By Ayusha Mahajan

Ayusha served as the Transformation Storytelling Fellow for Community Foundations of Canada for a six-month experience with a portfolio exploring societal transition. A story would never achieve its potential without the means to make it heard. This story is made possible through the support of Canada Life, the RBC Foundation, and Social Innovation Academy.

Make the possibility a reality

Futures have been imagined. By having their complexities and challenges acknowledged, they have also been believed in. Now that the blueprint is laid out, how do you mobilize change? The courage to imagine is directly linked to the ability to execute the imagination, and the most fundamental resource for actionis people with a purpose.

The great thing about traversing water is that no path is rigid, and individual drafts of wind can collectively change the direction of a sailboat. What does that mean for society? “Mostly it’s people that transform things and institutions” says Andrew Chunilall, Chief Executive Officer of CFC. Transformed minds have potential for new ideas, individuals, and their perspectives, have the power to make profound change. 

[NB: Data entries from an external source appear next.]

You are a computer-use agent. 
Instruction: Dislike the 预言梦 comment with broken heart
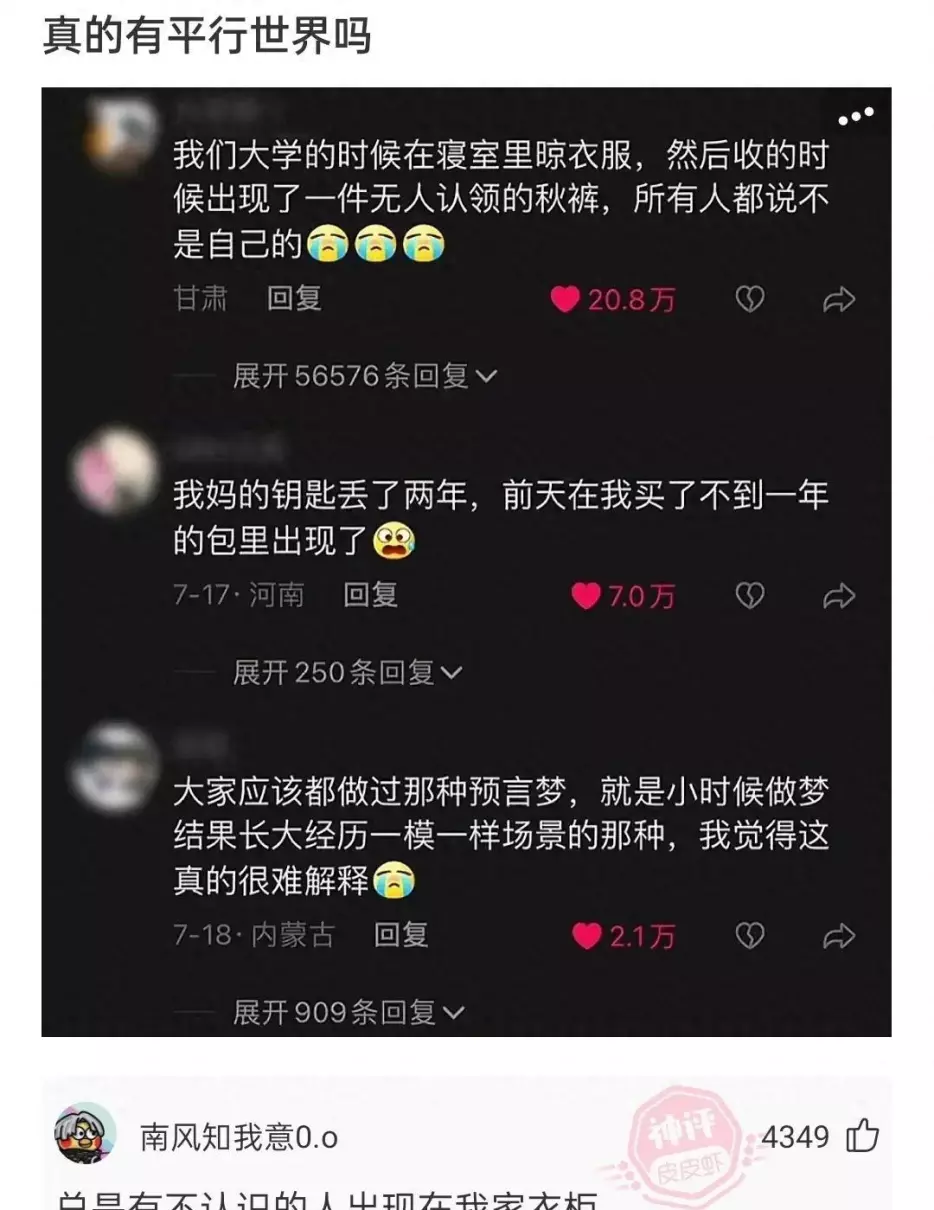click(x=750, y=936)
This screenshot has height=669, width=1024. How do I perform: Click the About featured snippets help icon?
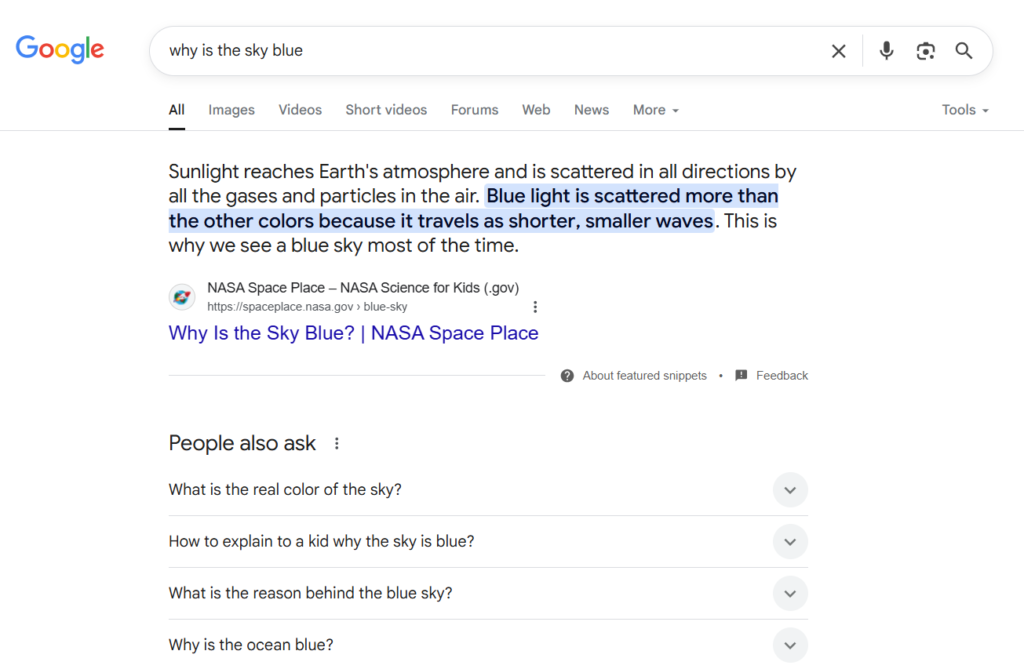(567, 376)
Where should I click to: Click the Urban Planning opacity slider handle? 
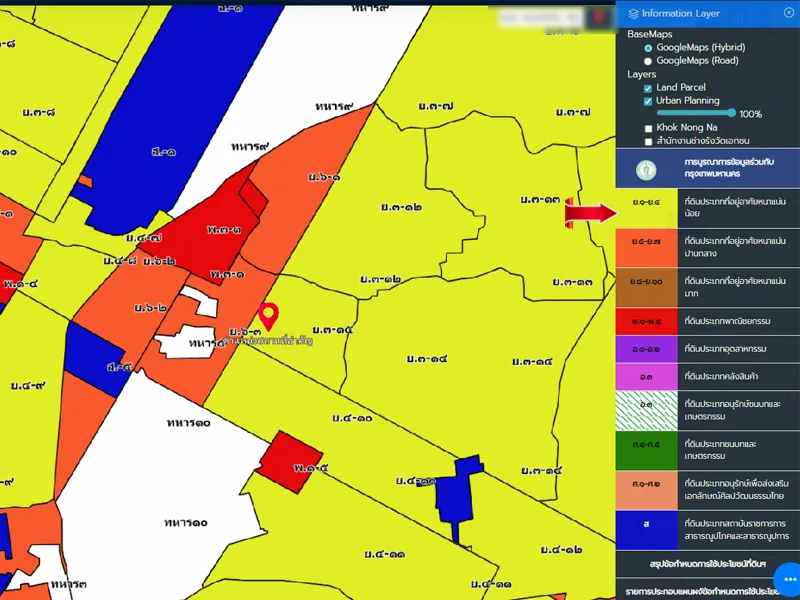coord(732,114)
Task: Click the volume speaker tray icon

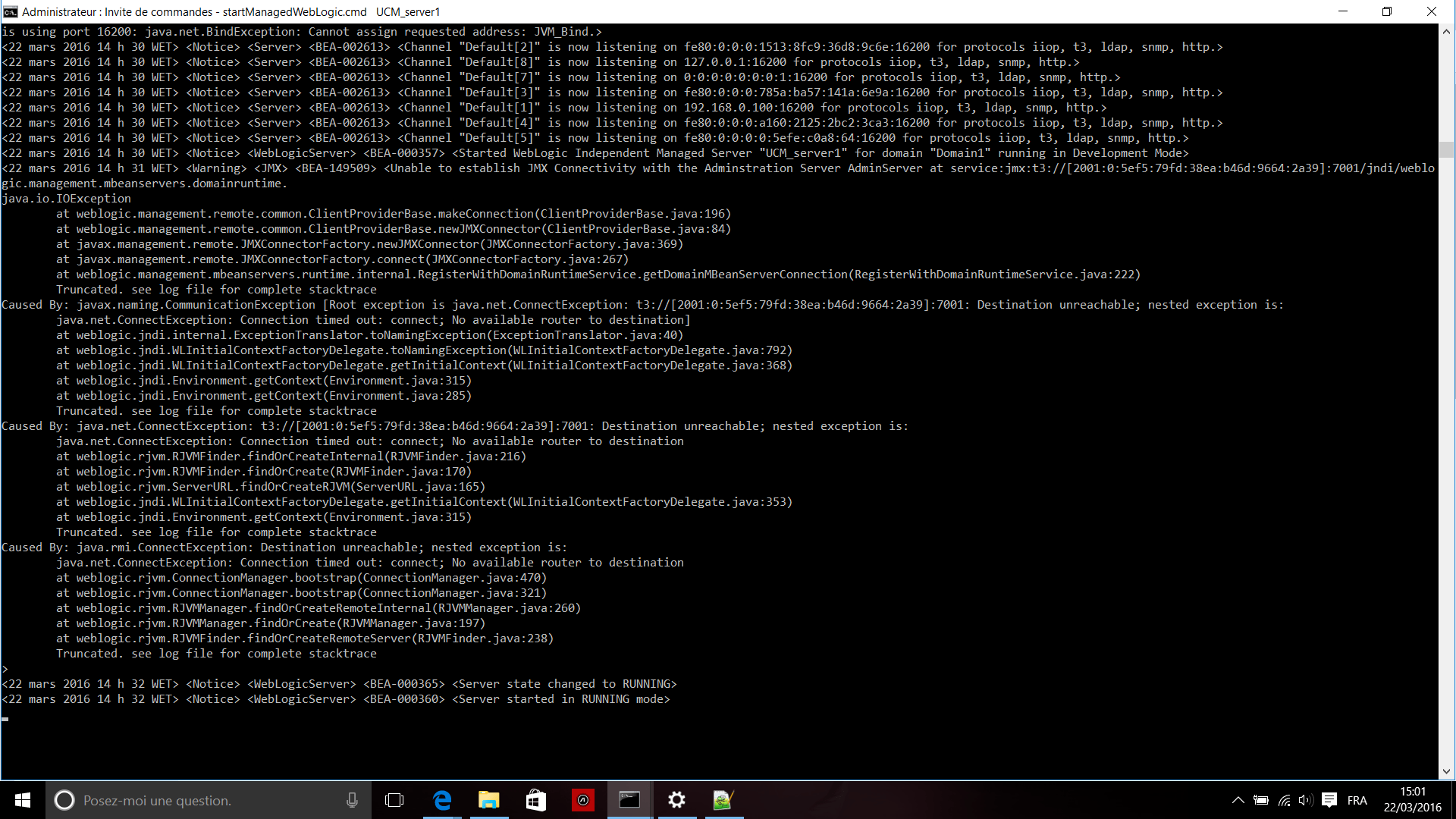Action: [x=1305, y=800]
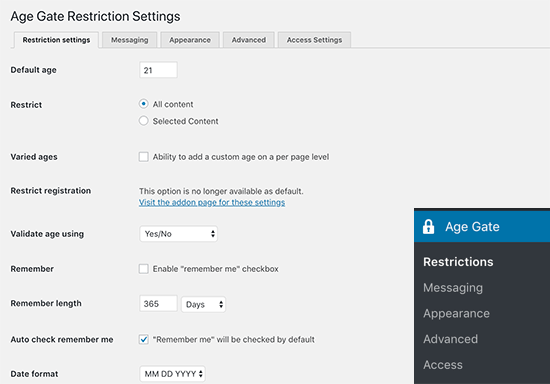Image resolution: width=550 pixels, height=384 pixels.
Task: Switch to the Messaging tab
Action: click(x=129, y=40)
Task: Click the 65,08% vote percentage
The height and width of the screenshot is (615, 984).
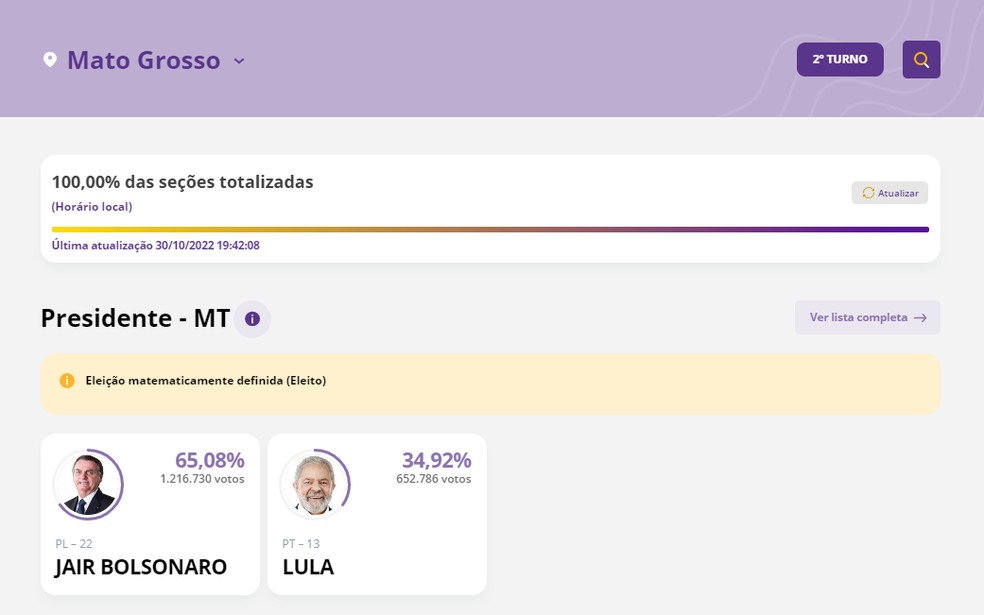Action: click(x=209, y=460)
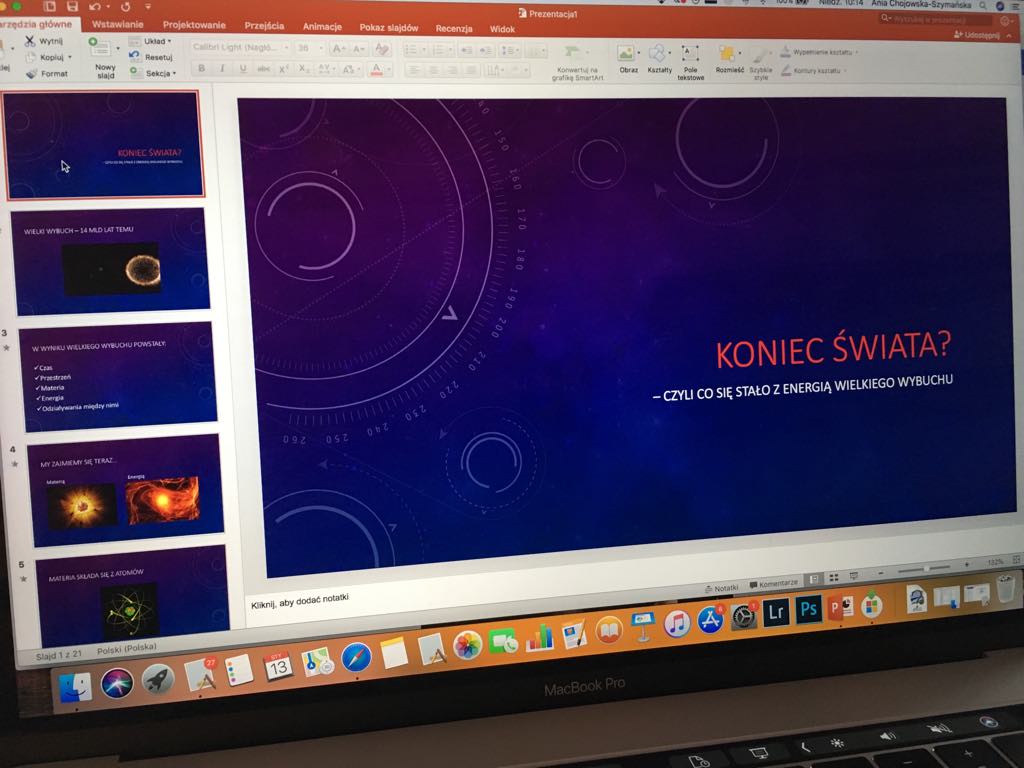Select the Format painter brush icon
This screenshot has height=768, width=1024.
[x=31, y=73]
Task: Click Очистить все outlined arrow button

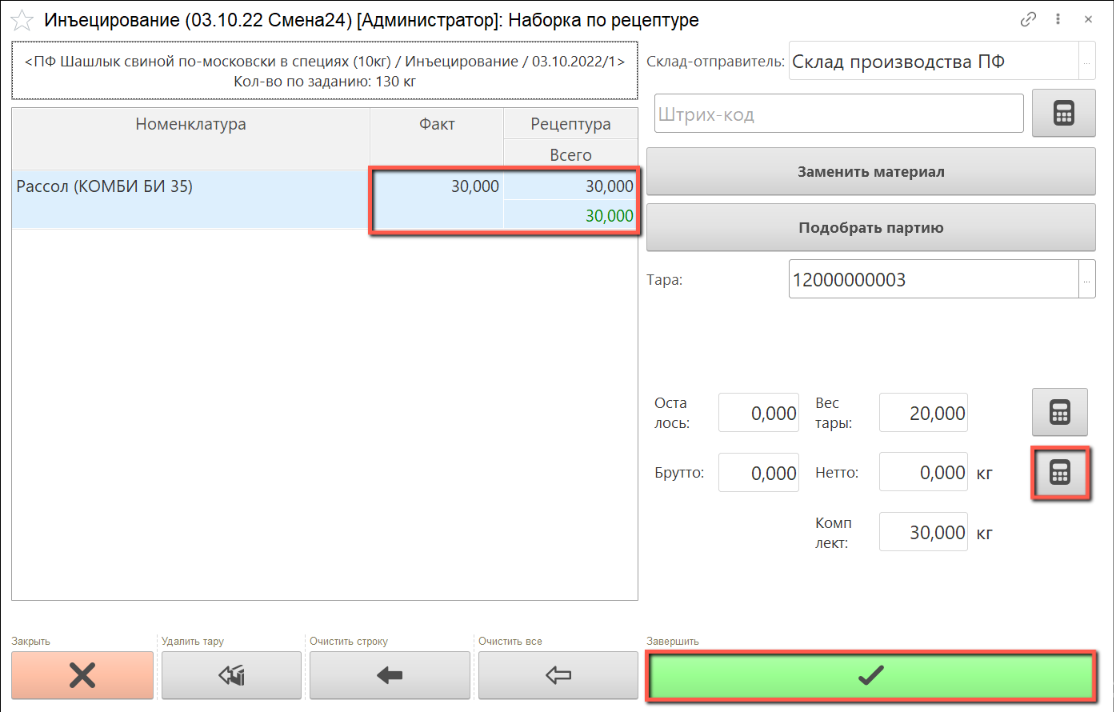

How do we then mobilize purpose for transformation? There are several ways:

Collaboration

If transformation is a flash mob of individual dancers, the Movement of Movements project aims to organize the mob by coordinating dancers of different experience levels and physical capacities. Movements are effective on their own, but their collaboration could maximize impact through sharing resources and working on filling in the gaps instead of reinventing the wheel. Movement maps can be made to connect movements of similar underlying focuses, such as: geographic location, focus, Sustainable Development Goals (SDGs), strategy, stakeholders, and target population.

“It would be easier if we just said, ‘Okay, we are going to try to tackle one issue.’ But the intersectionality of all those issues and the complexity of what is needed right now,” says Michelle Baldwin, member of the Transformation team at CFC. “To me the transformation work is more about figuring out the levers for change, as opposed to only trying to create the change itself.” And philanthropy is simply “one sector of this movement building, and we need collaboration across sectors.”

Deep Narratives

Another relevant concept is that of the “deep narrative,” introduced by UK narrative strategist Ruth Taylor. Deep narratives reveal the conditioned ways of perceiving, thinking, and acting that lie underneath the rigid paradigms and systems that govern our society. This psychosocial approach to collective thought bases narratives on inherent human traits, such as stereotyping being a result of pattern recognition, and anti-migration sentiments as unfamiliarity and the “fear of the other.” Like fish not recognizing their ways of living are governed by water, despite, and because of them being surrounded by it, we can be oblivious to how deeply culturally embedded these narratives can be. In other words, as David Foster Wallace famously quoted, “This is the water we swim in.”

Taylor suggests three ways of conducting deep narrative change: “thinking across movements” by groups forming around function and moving away from entity thinking; finding a common cause and aligning against an issue; immersing the public within the right deep narratives through social and cultural means such as art and community. Web3 and DAOs (decentralized autonomous organizations) can be seen to be holding the potential to be doing all three via cross-DAO collaboration, purpose-driven identity, and decentralized organization that supports creation and participation.

Clear goals

Finally, minds can only be transformed when there is a purposeful goal, and community members can visualize themselves as part of something bigger. Participation is contagious, and purpose can be a powerful force for development, however it may take place. Soul, soil, oil – whichever analogy you use, no system, be it a body, tree network, or rocket, can function without fuel. The future is not a single destination. We are bound by the present, but conditions in the future can mean different things for different people, and thus create a spectrum of futures. How we decide to act now will determine what each destination will look like and how many of us can afford a ticket to the one we desire.

“The question is,” Chunilall asks,  “How do you stay  at the front end of the change so you can influence it for good?”